Free speech is non-negotiable

The Abbott government’s decision, announced in the first week of August, to abandon its promse to reform section 18C of the Racial Discrimination Act is one of the biggest setbacks for freedom of speech — and the cause of liberal reform — in some years.

Not because the broken promise is highly consequential (although, obviously, it is that, as various section 18C cases have shown) but because it demonstrates just how hard it is to wind the clock back; just how hard it is to reverse the dilution of liberal freedoms.

Throughout the debate over section 18C, the Institute of Public Affairs has maintained that freedom of speech is a fundamental liberty. The word ‘fundamental’ is not a rhetorical flourish. Speech is the expression of the deepest condition of individuality: that of thought. It is our thoughts — our preferences, our values, our beliefs, our ethical and moral principles — that set us apart from the collective. Being prevented from expressing those thoughts is an attack on our individuality. It suppresses difference in the interests of the group.

Hence the significance of the Coalition’s 18C promise. The last few decades have seen a substantial growth in the number of limitations placed on the freedom of speech. Most iconic of these has been the increasing legislative enactment of the doctrine of ‘hate speech’.
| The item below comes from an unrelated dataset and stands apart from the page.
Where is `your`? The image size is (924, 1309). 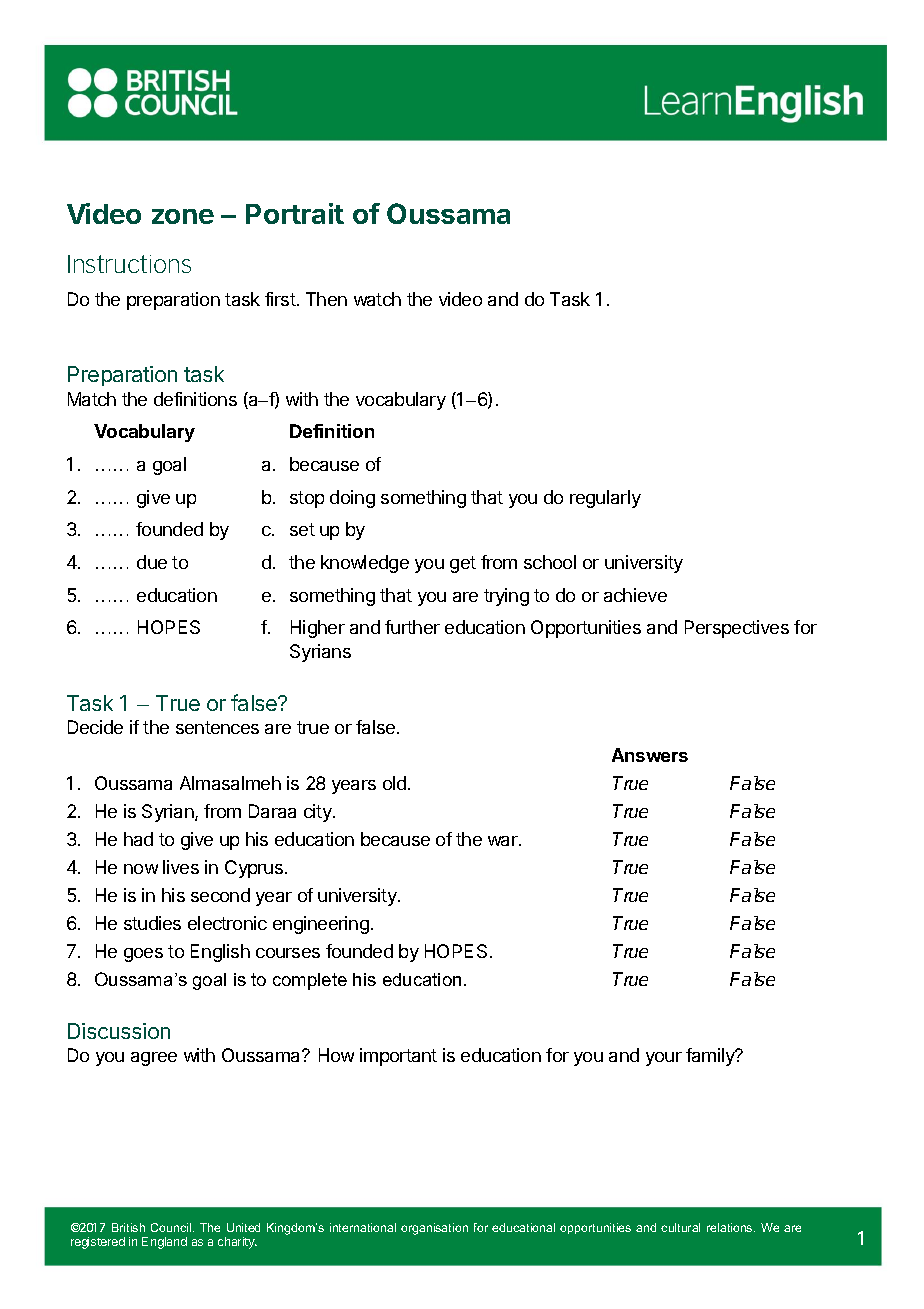 your is located at coordinates (664, 1059).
Each Australian jurisdiction (with the exception of the Northern Territory) has its own form of racial vilification laws. The Commonwealth Racial Hatred Act, that introduced section 18C in 1995, was, and remains, the preeminent anti-hate speech law in Australia. And the most stringent. It is worth recalling that the Andrew Bolt case was originally going to be launched in a Victorian court under Victoria’s anti-discrimination law. However, a decision was made that the plaintiffs would have more success under the Commonwealth’s section 18C.

So repealing section 18C, or amending it in such a way that it was effectively neutered, as George Brandis’ exposure draft legislation would have done, would have been highly symbolic.

It was not for nothing that the promise was the hook on which George Brandis hung what he described as the ‘freedom agenda’. When Tony Abbott gave the original promise to repeal section 18C in its current form at an Institute of Public Affairs event in 2012, his speech was titled ‘the freedom wars’. Abbott’s oratory was stirring. The Coalition would be ‘freedom’s bulwark’ in government. Abandoning the section 18C promise was not like abandoning any other election promises in the usual way that new governments do. A bulwark is supposed to provide protection.

So there is a heavy degree of irony that the announcement that section 18C would remain on the books came in the middle of a press conference on national security reforms.

Section 18C was, in the words of the prime minister, ‘a complication’ that put ‘national unity at risk’. In this case the government was quite literally trading liberty for security. It was to drop its promise to restore freedom of speech in the hope it would encourage Muslim communities to assist it with anti-terror measures.

As a political tactic, this is a somewhat strange. Australia’s Muslim leaders did not hesitate to condemn some of the new proposals that they believed targeted Muslims unfairly. The government’s ‘trade’ didn’t survive more than a few hours.

But as a position on public policy it is bizarre. Peter Costello was spot on when he asked in the Herald Sun:

Does the Government believe there are community leaders whose commitment to their fellow citizens and the values of a civilised society is so weak they will not co-operate in preventing terror and murder if Section 18C is repealed? If that is the case we really do have a problem.

Let us hope our anti-terrorism strategy does not really hinge on this legislative quid-pro-quo.

But more critically: what does it say about Australia if a political party elected on a platform of ‘freedom’ — they used the word liberally — drops that platform as a bargaining chip for national security laws? Such laws are, after all, supposed to protect the liberties which have been discarded.

The case for repealing section 18C is as strong as it ever was. Support for substantially amending it — ranging from simply deleting the words ‘offend’ and ‘insult’ from the act to outright abolition of the section 18C — was found across the political spectrum. The Age, the Saturday Age, the Australian, the Herald Sun, and the Courier Mail editorialised against section 18C.

Left wing agitators, human rights lawyers, legal academics, public commentators, aboriginal community leaders, and journalists are all found opposing section 18C as it stands and supporting reform. Figures from Keith Windschuttle to David Marr to Antony Loewenstein agree the act must change. (A full list of supporters of change is available at freedomwatch.ipa.org.au.)

Yet here we are. In the end change has to be fought through the parliamentary system. There will be future cases under section 18C. The section is a very real constraint on our most fundamental liberty. Hopefully future governments will take the freedom of speech challenge seriously.